3. Training Protocol and Optimization

Evan_V2 is trained by minimizing categorical cross-entropy across four AD classes. Optimization uses Adam (learning rate $1\times10^{-4}$, $\beta_1=0.9$, $\beta_2=0.999$, $\epsilon=10^{-8}$), with L2 weight decay ($\approx1\times10^{-5}$) and a Reduce-On-Plateau scheduler (factor 0.5, patience 5 epochs). Regularization includes dropout ($p=0.5$) within each projection head and in the fusion head.
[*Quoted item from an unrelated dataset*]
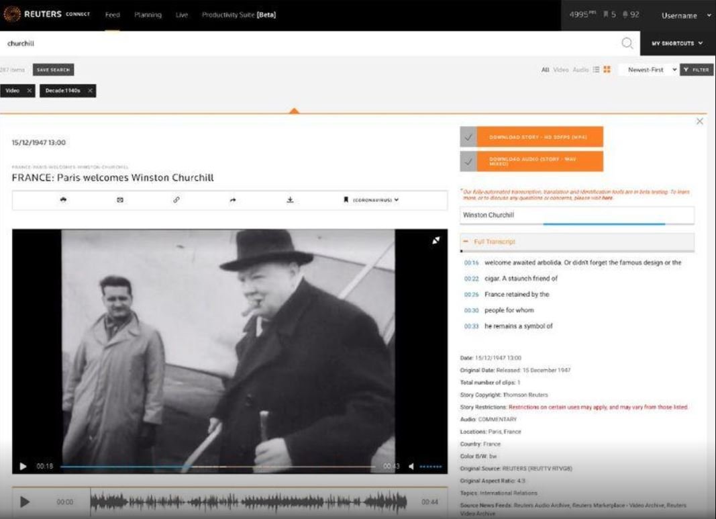Switch to grid view layout

[607, 70]
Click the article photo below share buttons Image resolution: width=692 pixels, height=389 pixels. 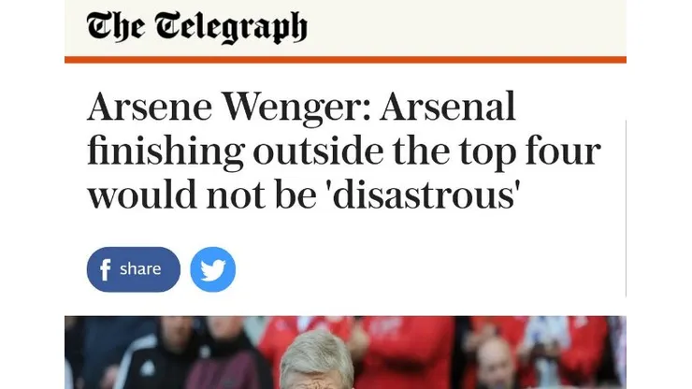coord(344,353)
Dynamic data augmentation applied on the fly (TensorFlow tf.data) comprises random rotations ($\pm15^\circ$), horizontal flips, and random zoom (0.8–1.2 scaling). Training is performed in batches of 32, for up to 50 epochs, with early stopping (patience=10 on validation loss). Hardware utilized is NVIDIA Tesla T4 (16GB VRAM) with CUDA 12.2 and cuDNN 9.1.
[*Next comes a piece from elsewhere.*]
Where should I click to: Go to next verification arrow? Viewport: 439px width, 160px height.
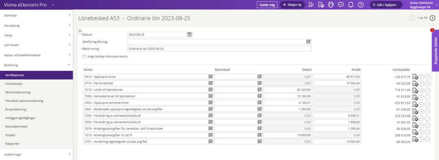point(432,18)
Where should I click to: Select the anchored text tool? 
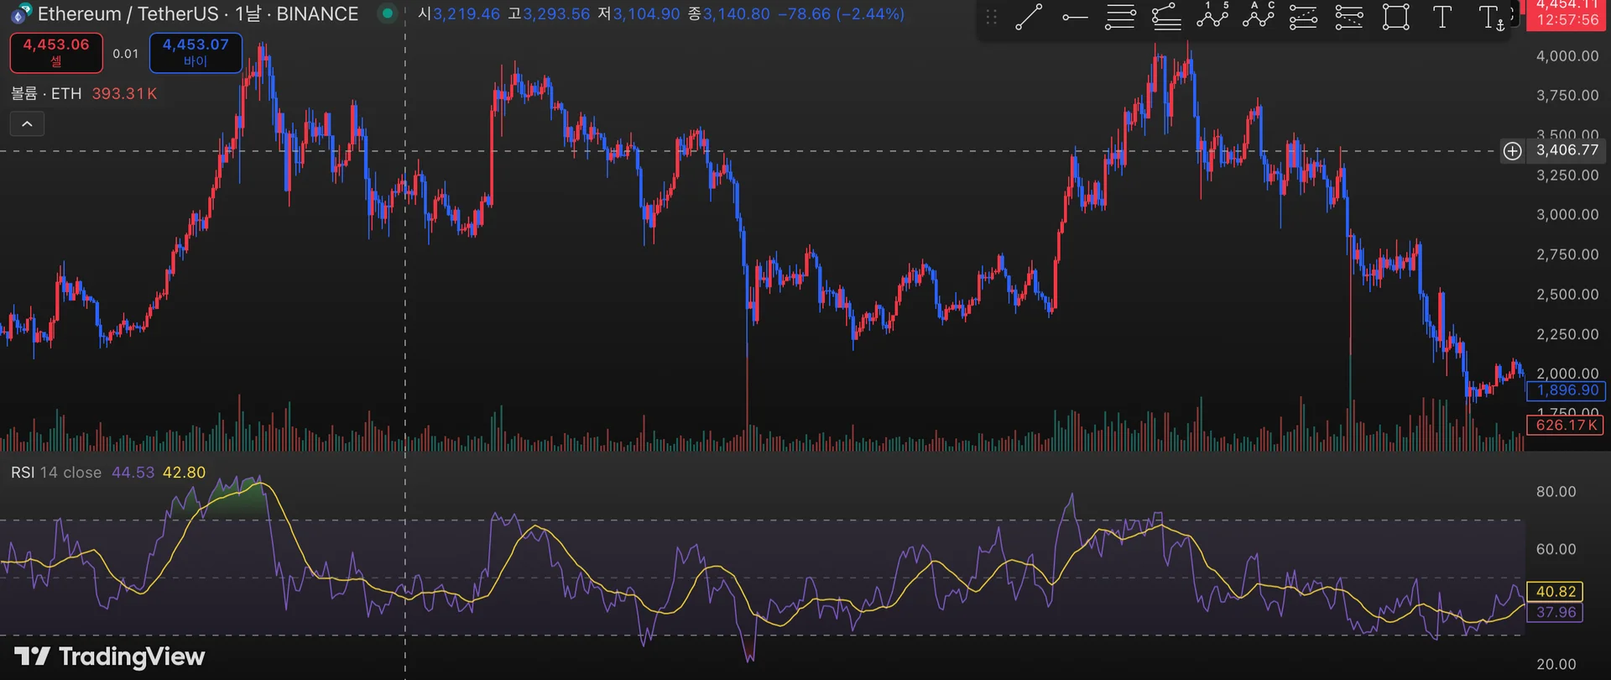1490,18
4. Empirical Performance and Quantitative Evaluation

On the four-class AD detection task, Evan_V2 demonstrates near-perfect results:

Model	Accuracy	Precision	Recall	F1-score	ROC AUC
EfficientNetB0	0.9821	0.9818	0.9821	0.9819	0.9924
ResNet50	0.9883	0.9879	0.9883	0.9877	0.9951
ViT-Base	0.9538	0.9541	0.9538	0.9530	0.9852
...	...	...	...	...	...
Evan_V2 (Hybrid)	0.9999	0.9872	0.9923	0.9989	0.9968

The confusion matrix for Evan_V2 is strictly diagonal, with misclassifications essentially removed from all AD stages including the underrepresented Moderate Dementia class. A total of 13,445/13,445 correct predictions for Non-Demented, 2,691/2,694 for Very Mild Dementia (3 misclassified as Mild Dementia), 2,499/2,500 for Mild Dementia, and 487/488 for Moderate Dementia (1 misclassified as Mild Dementia). No statistical significance test is reported, but the diagonality evidences ensemble stability.

5. Clinical Implications and Robustness Considerations

The hybridization in Evan_V2 exploits the spatial discrimination of CNNs for fine-scale features and the contextual modeling capacity of transformers for global dependencies. The resultant ensemble diminishes individual model idiosyncrasies through feature fusion, reducing label noise even in low-prevalence classes.

Clinical strengths include:

• High robustness across all AD severity stages, decreasing the risk of mis-staging that could delay intervention.
• Exceptional ROC AUC (0.9968), minimizing false positives in Non-Demented predictions.
• Stable performance on class-imbalanced real-world data.

Noted limitations:

• Elevated computational cost: parallel execution of ten large models increases inference latency.
• Dataset bias: validation restricted to single-center, 2D-slice OASIS MRI; further studies needed for 3D/longitudinal or multi-center data.
• Limited explainability: the black-box fusion impedes interpretability; saliency mapping (e.g., Grad-CAM) and attention-based explanation mechanisms are recommended enhancements.
• Restricted modalities: extension to multimodal staging (incorporation of clinical scores such as CDR, MMSE) remains out of scope in the current implementation.

6. Comparative Model Analysis

Compared to single-model variants, the hybrid strategy reduces both global and class-specific errors. In performance terms, Evan_V2 surpasses the strongest standalone CNN (ResNet50: 98.83% accuracy) and Transformer (ViT-Base: 95.38% accuracy), achieving 99.99% accuracy and 0.9989 F1-score. Individual Transformer models, while competitive, display greater class-wise instability, which the hybrid effectively mitigates through learned ensemble weighting.

In sum, Evan_V2 exemplifies the synergistic benefit of feature-level fusion across diverse deep-learning backbones for medical image recognition, achieving state-of-the-art reliability in AD staging within the evaluated scope (Hoque et al., 21 Jan 2026).